[start Passage shown]

Since Python supports multiple inheritance this means that we must call the super method for any method of unittest.TestCase that we override. This includes specifically setUp and tearDown. Here is an example:

from unittest import TestCase
from my.package import open_db_connection


class MyTests(unittest.TestCase):
    def setUp(self) -> None:
        super().setUp()
        self.db = open_db_connection()

    def tearDown(self) -> None:
        self.db.close()
        super().tearDown()

    def test_example(self) -> None:
        ...

Note how the order of the super() call in setUp and tearDown is flipped.

HTTP Routing

The workers control app webserver processes incoming requests using specific functions designed for different types of requests. For example, there’s a special handler for authentication requests when a member logs in, and another for viewing a company’s accounts. Each of these request handlers corresponds to a specific interactor in a one-to-one relationship. While there may be exceptions in our codebase, we consider them as legacy code that should be updated to align with a one-to-one relationship between interactors and request handlers.

We group these individual request handlers based on their authorization requirements. For instance, request handlers that only allow companies to access are grouped together, while those requiring the user to be authenticated as an accountant are placed in a different group. To organize this, we use Flask blueprints, which are structured in subdirectories of the workers_control.flask.routes directory in our codebase.

Request handling

A request handler manages incoming HTTP requests and generates HTTP responses for users. Request handlers deal with all requests directed to a specific URI path. This means that a request handler handles different types of requests, like GET or POST.

In the workers control app, request handlers fall into two categories based on their structure: function-based and class-based. Consider function-based handlers as outdated, and avoid using them for new implementations. This document focuses on explaining class-based handlers.

For a class-based request handler, you need one method for each HTTP method to be handled. Here’s an example for a handler managing GET, POST, and DELETE requests:

from workers_control.flask.flask.types import Response

class MyRequestHandler:
    def GET(self) -> Response:
        return "Hi from GET method"

    def POST(self) -> Response:
        return "Hi from POST method"

    def DELETE(self) -> Response:
        return "Hi from DELETE method"

Ensure that the return type of each method is a valid response. Check the type definition of Response for details on valid response types.

Having methods like GET and POST in a class describes the abilities of a request handler. Whether specific methods are allowed for a given path depends on the routing logic. Depending on the HTTP routing, a handler might need to accept extra arguments. For example, consider the URI path pattern /member/<uuid:member_id>. A handler for this path must accept a member_id argument of type UUID for any of the allowed methods:

from workers_control.flask.types import Response

class MyRequestHandler:
    def GET(self, member_id: UUID) -> Response:
        return f"Returning member info for member {member_id}"

    def POST(self, member_id: UUID) -> Response:
        return f"Updating member info for member {member_id}"

    def DELETE(self, member_id: UUID) -> Response:
        return f"Deleting member account for member {member_id}"

Date and Time

We work internally with the UTC timezone. To this end we use timezone-aware python datetime objects wherever possible. We convert datetime to the required timezone only in the presenter layer.

The user’s timezone is detected from the browser via JavaScript and stored in a cookie. If the cookie is not available (e.g. JavaScript is disabled), the DEFAULT_USER_TIMEZONE configuration option is used as a fallback.

[end Passage shown]

_Stated task A:_
Can you extract the stretch of the workers control app documentation that starts at the words "def POST(self, member_id: UUID)" and stops after "the presenter layer."?
_Stated task B:_
How would the workers control app documentation go on after its last sentence? Write the next part.

[start Provided records]

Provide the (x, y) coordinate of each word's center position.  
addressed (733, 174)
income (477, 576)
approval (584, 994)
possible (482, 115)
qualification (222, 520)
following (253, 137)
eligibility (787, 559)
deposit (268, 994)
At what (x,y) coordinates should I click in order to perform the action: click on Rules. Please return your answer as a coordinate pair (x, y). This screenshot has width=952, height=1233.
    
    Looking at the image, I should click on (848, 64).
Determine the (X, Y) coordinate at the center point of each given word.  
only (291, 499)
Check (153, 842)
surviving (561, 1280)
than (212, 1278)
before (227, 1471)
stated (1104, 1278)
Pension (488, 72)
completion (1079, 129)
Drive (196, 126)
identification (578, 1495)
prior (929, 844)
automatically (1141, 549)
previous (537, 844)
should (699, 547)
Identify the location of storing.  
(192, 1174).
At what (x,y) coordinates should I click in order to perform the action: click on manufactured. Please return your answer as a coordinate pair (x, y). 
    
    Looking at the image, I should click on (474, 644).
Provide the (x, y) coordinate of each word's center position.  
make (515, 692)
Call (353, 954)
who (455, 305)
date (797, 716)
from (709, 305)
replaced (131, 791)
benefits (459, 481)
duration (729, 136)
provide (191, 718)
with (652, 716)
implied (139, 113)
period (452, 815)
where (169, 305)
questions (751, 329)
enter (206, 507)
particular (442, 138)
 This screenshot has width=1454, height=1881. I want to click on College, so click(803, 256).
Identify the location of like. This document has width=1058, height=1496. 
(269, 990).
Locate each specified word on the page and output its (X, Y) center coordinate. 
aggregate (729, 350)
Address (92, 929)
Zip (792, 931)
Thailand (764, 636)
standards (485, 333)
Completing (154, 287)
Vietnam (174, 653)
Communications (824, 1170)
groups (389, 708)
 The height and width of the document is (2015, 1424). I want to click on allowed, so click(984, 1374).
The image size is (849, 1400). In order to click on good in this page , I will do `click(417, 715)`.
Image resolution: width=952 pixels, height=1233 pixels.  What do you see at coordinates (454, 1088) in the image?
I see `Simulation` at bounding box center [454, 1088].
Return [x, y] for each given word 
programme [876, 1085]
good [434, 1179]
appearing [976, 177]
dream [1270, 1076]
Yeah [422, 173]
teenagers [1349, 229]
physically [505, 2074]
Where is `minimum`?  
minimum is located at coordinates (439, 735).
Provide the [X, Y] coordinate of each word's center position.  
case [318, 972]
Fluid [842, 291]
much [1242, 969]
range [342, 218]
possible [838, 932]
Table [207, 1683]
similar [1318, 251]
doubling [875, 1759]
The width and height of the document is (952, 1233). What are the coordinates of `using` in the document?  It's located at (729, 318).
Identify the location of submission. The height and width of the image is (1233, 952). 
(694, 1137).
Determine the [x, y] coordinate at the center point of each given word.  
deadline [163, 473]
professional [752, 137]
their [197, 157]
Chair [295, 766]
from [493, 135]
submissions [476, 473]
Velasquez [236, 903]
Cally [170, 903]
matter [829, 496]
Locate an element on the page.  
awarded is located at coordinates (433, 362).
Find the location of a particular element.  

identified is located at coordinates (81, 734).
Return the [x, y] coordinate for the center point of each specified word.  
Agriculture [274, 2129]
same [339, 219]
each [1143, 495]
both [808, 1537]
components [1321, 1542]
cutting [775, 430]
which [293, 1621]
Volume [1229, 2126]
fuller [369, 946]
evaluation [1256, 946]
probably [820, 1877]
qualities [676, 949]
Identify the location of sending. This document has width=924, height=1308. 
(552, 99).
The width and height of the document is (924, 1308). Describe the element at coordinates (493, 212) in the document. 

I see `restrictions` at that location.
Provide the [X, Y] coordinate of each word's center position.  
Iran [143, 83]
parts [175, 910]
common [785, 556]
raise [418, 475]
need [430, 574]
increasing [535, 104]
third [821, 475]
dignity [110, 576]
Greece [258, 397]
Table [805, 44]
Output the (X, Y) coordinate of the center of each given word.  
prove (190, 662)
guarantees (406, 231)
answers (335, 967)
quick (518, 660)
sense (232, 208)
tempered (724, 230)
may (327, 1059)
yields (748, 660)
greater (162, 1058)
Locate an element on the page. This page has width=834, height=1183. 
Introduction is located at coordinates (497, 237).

[end Provided records]

_Written response A:_
def POST(self, member_id: UUID) -> Response:
        return f"Updating member info for member {member_id}"

    def DELETE(self, member_id: UUID) -> Response:
        return f"Deleting member account for member {member_id}"

Date and Time

We work internally with the UTC timezone. To this end we use timezone-aware python datetime objects wherever possible. We convert datetime to the required timezone only in the presenter layer.

_Written response B:_
Icons

The icon template module workers_control.flask.templates.icons contains Flask-based (Jinja2) HTML template icon files of form <icon-name>.html. These icon files containing one HTML SVG element must follow a simple but specific code style to ensure proper integration within the application.

Template Format

Each icon template file must adhere to the following structure:

1. <svg>: The root element must include exactly one HTML SVG element with a viewBox attribute.

2. <path>: Each path within the SVG element should use fill="currentColor" unless a different color is intended for specific design purposes.

Example

<svg viewBox="0 0 448 512">
  <path
    fill="currentColor"
    d="M438.6 105.4C451.1 117.9 451.1 138.1 4H438.6z"
  ></path>
</svg>

1. ViewBox Attribute: The viewBox attribute defines the position and dimension of the SVG viewport. It is essential for correct rendering of the SVG.

   <svg viewBox="0 0 448 512"></svg>
   

2. Path Elements: Each <path> element within the SVG should use fill="currentColor" to inherit the current text color. This allows the icon color to be easily controlled via CSS.

   <path fill="currentColor" d="..."></path>
   

3. Multiple Paths: If your SVG contains multiple paths, ensure each path uses fill="currentColor" unless you intentionally want a path to have a different fill color.

Example with Multiple Paths

<svg viewBox="0 0 64 64">
  <path
    fill="currentColor"
    d="..."
  ></path>
  <path
    fill="currentColor"
    d="..."
  ></path>
</svg>

Adding Existing SVGs

To add an existing SVG, remove all attributes from the SVG icon except the viewBox attribute. The viewBox attribute might have different dimensions than our examples, which is acceptable. This ensures consistency and proper styling within the application. The Flask app will populate the proper attributes in a later step automatically.

Example: Before

<svg
  xmlns="http://www.w3.org/2000/svg"
  width="0.88em"
  height="1em"
  viewBox="0 0 448 512"
>
  <path
    fill="currentColor"
    d="..."
  ></path>
</svg>

After your hand-made adjustments

<svg viewBox="0 0 448 512">
  <path
    fill="currentColor"
    d="..."
  ></path>
</svg>

Icon Resources

A comprehensive collection of icon sets can be found on Iconify. This project mostly uses icons from the FontAwesome solid and regular collections. However, you are free to use icons from other collections as long as they fit into the visual style.

Best Practices

• Naming Conventions: Use meaningful names for your icon template files that reflect the icon’s purpose or design.

• File Size: Ensure that your HTML SVG elements are small in size (your icon template files should not exceed 1 KB in size)

By following these guidelines, you ensure that SVG icons are displayed correctly and consistently throughout the application.

Usage

Assuming your icon template file is named name.html in the icon template directory, you can use the icon filter in Flask template file as follows:

{{ "name"|icon }}

This will include the name SVG icon in the HTML with the specified attributes.

Extended Usage

If you want to extend or override SVG attributes, do the following:

{{ "name"|icon(attrs={"data-type": "toggle", "class": "foo bar baz"}) }}

More info, concerning the icon filter implementation, can be found in workers_control.flask.filters.icon_filter().

App Configuration

In production, the app is configured via a configuration file (see Hosting). When the app starts, the options defined in that file are loaded into Flask’s app.config dictionary. On runtime, objects stored in app.config should be treated as immutable (at least in production), even though it is possible to change them.

Let’s assume we want to activate a hypothetical feature that allows “automatic” plan approval (i.e. approval without review). The following line is added to the configuration file:

AUTOMATIC_APPROVAL="1"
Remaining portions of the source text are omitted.